Synthesis of tert-butyl ((4-oxo-7-(4,4,5,5-tetramethyl-1,3,2-dioxaborolan-2-yl)-3,4-dihydrophthalazin-1-yl)methyl)carbamate

To a 40 mL vial containing a magnetic stirring bar are added tert-butyl ((7-chloro-4-oxo-3,4-dihydrophthalazin-1-yl)methyl)carbamate (1.0 g, 3.2 mmol, 1.0 equiv.), 4,4,4′,4′,5,5,5′,5′-octamethyl-2,2′-bi(1,3,2-dioxaborolane) (1.2 g, 4.8 mmol, 1.5 equiv.), potassium acetate (951 mg, 9.7 mmol, 3.0 equiv.), XPhos (3.8 mg, 8.1 μmol, 0.0025 equiv.) and 1,4-dioxane (10 mL). The mixture is degassed by bubbling nitrogen to the solution for about 2 minutes. Tris(dibenzylideneacetone)dipalladium (0) (3.7 mg, 4.0 μmol, 0.00125 equiv.) is added against nitrogen flow, and the reaction is sealed with electric tape. The reaction mixture is stirred at 100° C. for about 2 hours. The reaction is then cooled to 50° C., and water (15 mL) is slowly added. The mixture is then allowed to cool to 20° C., and stirring continues for about 1 hour. The resulting crystalline solid is isolated by filtration and rinsed with a 1,4-dioxane/water solution (40/60 v/v, 3.0 mL) to afford tert-butyl ((4-oxo-7-(4,4,5,5-tetramethyl-1,3,2-dioxaborolan-2-yl)-3,4-dihydrophthalazin-1-yl)methyl)carbamate as a white crystalline solid (1.18 g, 2.9 mmol, 91% yield).
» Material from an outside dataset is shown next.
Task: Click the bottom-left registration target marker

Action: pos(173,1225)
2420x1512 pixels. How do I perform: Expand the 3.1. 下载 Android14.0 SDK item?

It is understood that the examples and embodiments described herein are for illustrative purposes only and that various modifications or changes in light thereof will be suggested to persons skilled in the art and are to be incorporated within the spirit and purview of this application and scope of the appended claims. All publications, patents, and patent applications cited herein are hereby incorporated herein by reference for all purposes.